③ 重要な会計上の見積り及び当該見積りに用いた仮定

 当社グループの連結財務諸表は、わが国において一般に公正妥当と認められている会計基準に準拠して作成しております。この連結財務諸表の作成にあたって、過去の実績や状況に応じ合理的だと考えられる様々な要因に基づき見積り及び判断を行っておりますが、実際の結果は、見積り特有の不確実性があるためにこれらの見積りと異なる場合があります。

 当社グループの連結財務諸表で採用する重要な会計方針は、第5 経理の状況 1 連結財務諸表等 (1)連結財務諸表 注記事項の「連結財務諸表作成のための基本となる重要な事項」に記載しております。

 なお、ロシアによるウクライナ侵攻など、世界経済の先行きは不透明な状況が続いておりますが、将来収益に与える影響を客観的に予測することが困難であることから、発生した課税所得の時期及び金額が見積りと異なった場合、翌連結会計年度の連結財務諸表において、繰延税金資産の金額に重要な影響を与える可能性があります。

 

 

5【経営上の重要な契約等】

 該当事項はありません。

- 提供資料 -

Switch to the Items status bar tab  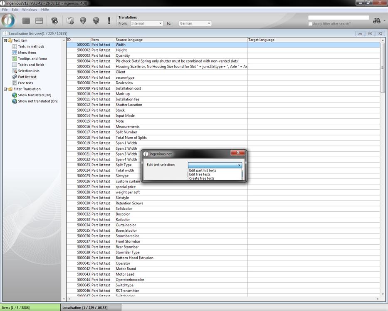[x=30, y=308]
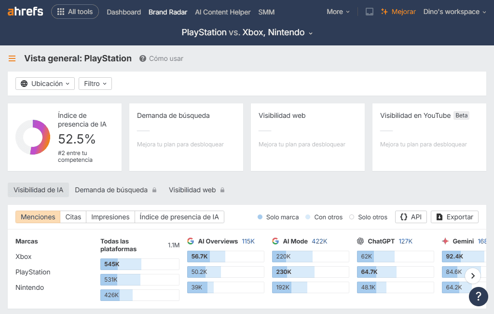Open the help bubble in the bottom corner
494x314 pixels.
pyautogui.click(x=479, y=297)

- 以下の課題 -
A: 本文によると、実際の結果が見積りと異なる場合があるのはなぜか。1〜3文で説明せよ。
B: 本文のうち「当社グループの連結財務諸表で採用する重要な会計方針は、第5 経理の状況 1」で始まり「響を与える可能性があります。」まで続く部分を、「繰延税金資産」を「繰延税金負債」に置き換えて書き直せ。
C: 本文によると、当社グループの連結財務諸表はどのような会計基準に準拠して作成されているか。

- 課題の解答 -
A: 見積りには特有の不確実性があるためである。

B:
当社グループの連結財務諸表で採用する重要な会計方針は、第5 経理の状況 1 連結財務諸表等 (1)連結財務諸表 注記事項の「連結財務諸表作成のための基本となる重要な事項」に記載しております。

 なお、ロシアによるウクライナ侵攻など、世界経済の先行きは不透明な状況が続いておりますが、将来収益に与える影響を客観的に予測することが困難であることから、発生した課税所得の時期及び金額が見積りと異なった場合、翌連結会計年度の連結財務諸表において、繰延税金負債の金額に重要な影響を与える可能性があります。

C: わが国において一般に公正妥当と認められている会計基準。